Pais confessam ter matado recém-nascido: “Não queríamos o neném”

Larissa Monteiro e Bruno Lucas Ribeiro atribuíram a autoria um ao outro em depoimento.

Por Redação ContilNet 29/07/2026 às 09:59
Material cedido ao Metrópoles

Em depoimentos à Polícia Civil, Larissa Monteiro e Bruno Lucas confirmaram o homicídio, mas acusaram um ao outro pela autoria direta da asfixia.

Larissa Monteiro da Costa (22 anos) e Bruno Lucas Ribeiro da Silva (29 anos) confessaram, em depoimento prestado à Polícia Civil do Estado do Rio de Janeiro (PCERJ), o envolvimento na morte do próprio filho recém-nascido.

O crime ocorreu no município de Duque de Caxias, na Baixada Fluminense.

De acordo com as informações contidas na íntegra dos depoimentos apurados pela jornalista Letícia Guedes para o portal METRÓPOLES, embora ambos tenham admitido que o bebê foi asfixiado logo após o nascimento, cada um acusou o outro de ter sufocado a criança.

“Eu já tinha deixado bem claro que eu não queria o neném. Ela nasceu com vida, eu escutei ela chorando. Pedi para o Bruno retirar o bebê do local”, declarou Larissa em trecho de seu depoimento divulgado pelo METRÓPOLES.

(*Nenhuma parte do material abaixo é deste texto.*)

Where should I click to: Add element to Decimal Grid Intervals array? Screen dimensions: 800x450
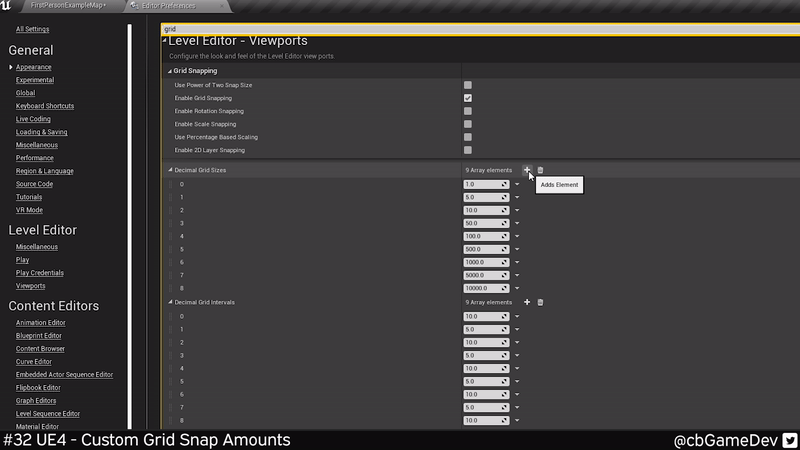pyautogui.click(x=527, y=302)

Versões conflitantes e conversão da prisão em preventiva

Conforme acompanhado pelo METRÓPOLES, a apuração policial e os desdobramentos judiciais apontam:

  • Versão de Larissa: A investigada alegou que não desejava a criança e acusou Bruno de ter sufocado o bebê com um pano após o nascimento.

  • Versão de Bruno: Em contrapartida, o homem afirmou à polícia que foi Larissa quem sufocou e apertou o pescoço do recém-nascido, enquanto ele disse ter ficado em choque e depois colocado a criança em sacos de lixo.

  • Descoberta no Hospital: O crime foi descoberto após Larissa dar entrada em uma unidade de saúde devido a complicações pós-parto. Médicos notaram os sinais do nascimento recente e questionaram a localização do bebê, levando familiares a encontrarem o corpo no imóvel.

  • Prisão Preventiva Mantida: Na terça-feira (28/7), a Justiça do Rio de Janeiro atendeu ao pedido do Ministério Público (MPRJ) e converteu a prisão em flagrante do casal em prisão preventiva, citando a crueldade da conduta e a necessidade de garantir a ordem pública.

Como a Polícia Civil descobriu o assassinato do recém-nascido?

O crime foi descoberto após a mãe dar entrada em uma unidade hospitalar com complicações de saúde; a equipe médica percebeu sinais de parto recente e acionou as autoridades após questionamentos.

Qual é a situação jurídica atual de Larissa e Bruno?

A Justiça do Rio de Janeiro converteu a prisão em flagrante de ambos em prisão preventiva a pedido do Ministério Público.

O que o casal alegou sobre a motivação do crime?

Em depoimento, os investigados afirmaram que não desejavam a criança e divergiram sobre quem praticou os atos diretos de asfixia.